I work as a journalist and I do not share the same views as the author of the article. The Internet was made for investigative journalism -- it really can take the best elements of print, television, and radio and create something far better than what we had before.

There are other problems in the profession -- media owners don't "get" the Internet so they treat it the same way as the treat the medium they own which makes no sense. They also don't understand the mindsets of younger audiences who reveal more about themselves on their social sites and blogs that most journalists would ever dare reveal about themselves. Also, the stories and angles journalists use in their stories are clearly made for an older audience (e.g., "Are your children safe at school?" versus "Are you safe at school?") That's a divide that the MSM has yet to properly address.

The over-saturation of celebrity puffery and gossip, repetition, the dissemination of misinformation, and the decline in the number of controversial investigative pieces has also lead to problems in the profession.

We have had these problems haunting journalism for a very long time. The profession needs a reality check and an overhaul if it wants to survive in a modern age.

So instead of fearing and blaming the Internet, journalists should learn to embrace the best and most power medium that they have at their disposal.
posted by Alexandra Kitty at 2:47 PM on November 14, 2007 [1 favorite]


“Me and the GAO and the NIH ;-) and every expert without industry ties who has looked into it”

Yeah, well, that could be ‘shopped.

(the old pseudo-skeptic hackneyed response to reply to any evidence you wish to deny with “That’s what YOU think” - is not as ubiquitous as I’d thought apparently, I should have upped the sarcasm indicator. Hopefully “‘shopped” works)

Plus it’s an old joke. The basic form:
A man was wandering around a fairground and
he happened to see a fortune-tellers tent. Thinking
it would be good for a laugh, he went inside and
sat down. "Ah....." said the woman as she
gazed into her crystal ball. "I see you are the
father of two children." "That's what you think",
the man laughed. I'm the father of THREE children."
The woman grinned and said, "That's what YOU think!"
posted by Smedleyman at 2:47 PM on November 14, 2007


(although PeterMcDermott seems to have caught it)
posted by Smedleyman at 2:51 PM on November 14, 2007


Nice point Alexandra, but where are the current examples? In theory, I agree with you, but i don't know where to find it. Can you?
posted by MrMerlot at 2:53 PM on November 14, 2007


Peter McDermott, the sad thing is is that even in that useless definition of balance -- giving equal time to positions that bear scrutiny and positions that don't -- they're still not balanced. They will instantly balance any assertion from the Left (or the Center, which is the new "Left") with the competing assertion from the Right, but they don't go the other way. Sunday morning panels with five chairs on the set are stocked with either five right-wing Administration-supporting loudmouths, or four of them and a nerveless centrist from public radio. They "balanced" Gore and Kerry with a demeaning, low-expectation load of piffle about Bush that took not one look at his record or his apparent comprehension of the world around him or even the words he reads off of the papers he's handed.
posted by George_Spiggott at 3:00 PM on November 14, 2007


"Legitimate" journalism, such as it was, by and large had become silly mindless corporate propagandistic nonsense long before there was an Interweb, thus returning to its roots as silly corporate nonsense. (That odd sound you hear is a muffled crowing laugh of triumph emerging from the grave of W.R. Hearst.)
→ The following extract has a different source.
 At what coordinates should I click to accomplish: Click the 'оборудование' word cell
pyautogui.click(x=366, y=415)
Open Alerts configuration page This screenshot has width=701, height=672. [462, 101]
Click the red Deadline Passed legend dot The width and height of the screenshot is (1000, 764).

I remember vividly most of the people I knew being unable to stomach the crappiness of the Chicago Tribune as far back as the late 80s or even earlier. Except for a couple of papers of record and the network nightly broadcasts, the Lite Infotainment trend was well underway as soon as "journalists" like Geraldo Rivera and Barbara Walters got airtime. Local news broadcasts have always been at best mediocre.

But why be sad? We're talking about a discourse genre with only about a 200-year total history to date, of which there were maybe 20 decent years in the mid-20th century, so no big loss, in the grand scheme.
posted by FelliniBlank at 3:08 PM on November 14, 2007


"The Internet is killing the investigative journalist the same way the Internet is killing the RIAA and MPAA--by making a better product at a lower cost."

RONG!

The internet is killing the investigative journalist the same way that factory farming nearly killed off family farms—by making a worse product far more abundant.
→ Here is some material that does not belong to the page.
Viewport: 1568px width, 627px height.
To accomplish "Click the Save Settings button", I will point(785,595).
The big shift came after the media ownership laws were relaxed under Reagan (and the FCC was just considering doing the same again, today), and when conglomerates realized that you could make real money doing it (which is similar to the decline of record labels).

But investigative journalism has been slowly dying for years—those WILL PEANUTS EAT YOUR BABIES tv stories aren't investigative journalism proper, they're part of the problem.
posted by klangklangston at 3:13 PM on November 14, 2007


Investigative journalism had troubles before t'internet, and t'internet won't kill investigative journalism. It can do it some damage, but investigative journalism has led a precarious existence since its invention. Its natural state is to be perpetually under threat, because it's so challenging to so many entrenched interests and because those who do it tend to be fairly edgy, suspicious, borderline-paranoid types who look over their shoulders a lot, and because it's horribly expensive for newspapers who experience, mostly, intangible benefits from it. Those factors have always been in play to a greater or lesser extent. The other big problem with investigative journalism is the audience. Odd fact: most people do not want to read investigative journalism. They might like to know that it is going on, but when it gets to participation their eyes glaze over.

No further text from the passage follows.